I waddled across the stage to receive my college diploma, knowing my leather-bound degree would serve as a paperweight in the months and years to come.
I was one of the hundreds of graduates, ready to take their next step in life.
For most that meant transforming internships into jobs or leaving to attend grad school, perhaps doing some world traveling before settling into their new adult lives.
Me, however? I was having a baby.
Some deep, primal part of me had wanted to become a mother for some time.
A friend of mine had confided in me that she, too, had these feelings from time to time.
I imagine quite a few young women have maternal urges every once in a while when they’re in those prime reproductive years.
Most of them, however, don’t act on those ill-advised urges and completely rearrange their lives to become young moms.
But that’s exactly what I did.
The truth was, there was no rearranging required. Actually, having a baby seemed easier than facing the real world and trying to figure out what to do with my life after college.
I’d spent hours meeting with professors and advisors over my junior and senior years, trying desperately to get someone to tell me what exactly you’re supposed to do with a liberal arts degree in the real world.
Grad school came up a lot but I knew that wasn’t a viable option for me.
I would have to move away from my husband to attend an MFA program, not to mention put us into crippling debt and likely have the same questionable future when it was over.
I knew I wanted to become a mother. I knew the necessary steps to take in order to become a mother (not terribly difficult when you’re 21 and fertile).
So, one impulsive night I took the plunge, and my husband and I started trying to have a baby.
Let that sink in: A baby. On purpose. In college.
Being pregnant in my final semester of college was no cakewalk but I felt a sense of perverse relief every time someone asked me what I was doing after graduation and I was able to nod towards my protruding belly.
I didn’t need to have a career path mapped out or my resume spruced up. I had a baby on the way; I could figure the rest out later.
Once my son was born, however, I found having a baby wasn’t exactly a pause button on adulthood.
My transition to motherhood was much harder than I’d anticipated.
I struggled with postpartum depression for the first year and a half of my son’s life, partly because I was so young and emotionally unprepared when I had him.
Going from actively social college life and retail job to being a stay-at-home mom was a total shock to my system.
As for the real world? It came crashing down on me even harder now that I had a child. There were bigger bills to pay. There was more responsibility to shoulder.
Marriage got real hard, real fast. I knew motherhood would be difficult, I just didn’t realize how difficult. I prepared as best I could, but you can never really be prepared.

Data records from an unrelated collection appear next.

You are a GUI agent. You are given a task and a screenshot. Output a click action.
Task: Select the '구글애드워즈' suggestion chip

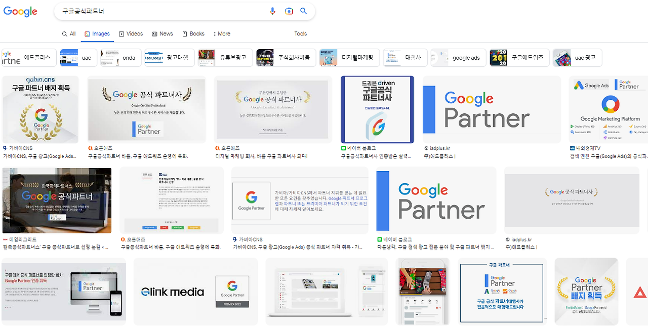[x=519, y=58]
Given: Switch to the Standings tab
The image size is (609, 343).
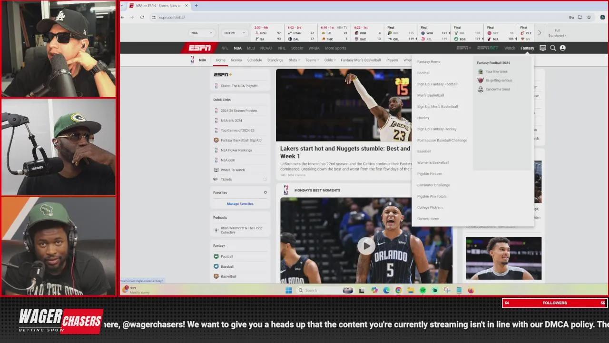Looking at the screenshot, I should [275, 60].
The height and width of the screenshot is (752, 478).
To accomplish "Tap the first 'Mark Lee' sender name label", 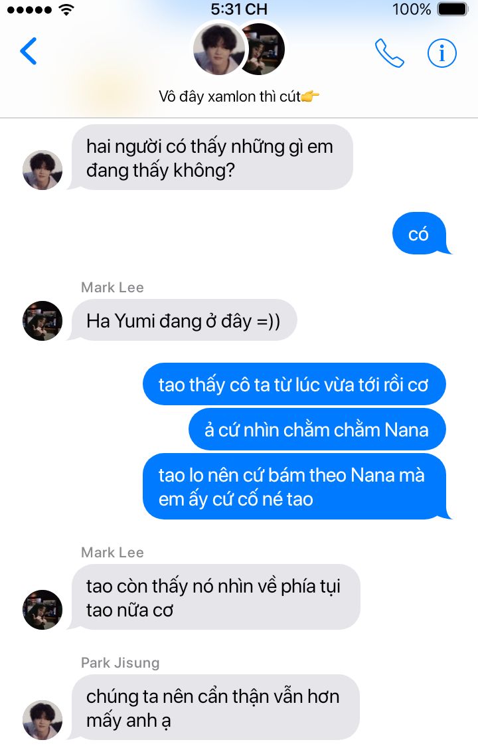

Though I had planned on putting my future on the back burner to figure out at a later date, I found myself restless much earlier than anticipated. Instead of muting my career goals for the future, having a baby only amplified my need to go after my dreams.
I suddenly had this tiny person looking up to me and I didn’t want to disappoint him.
Suddenly, I wanted more for myself than ever before.
I wanted to be an example of all he could accomplish.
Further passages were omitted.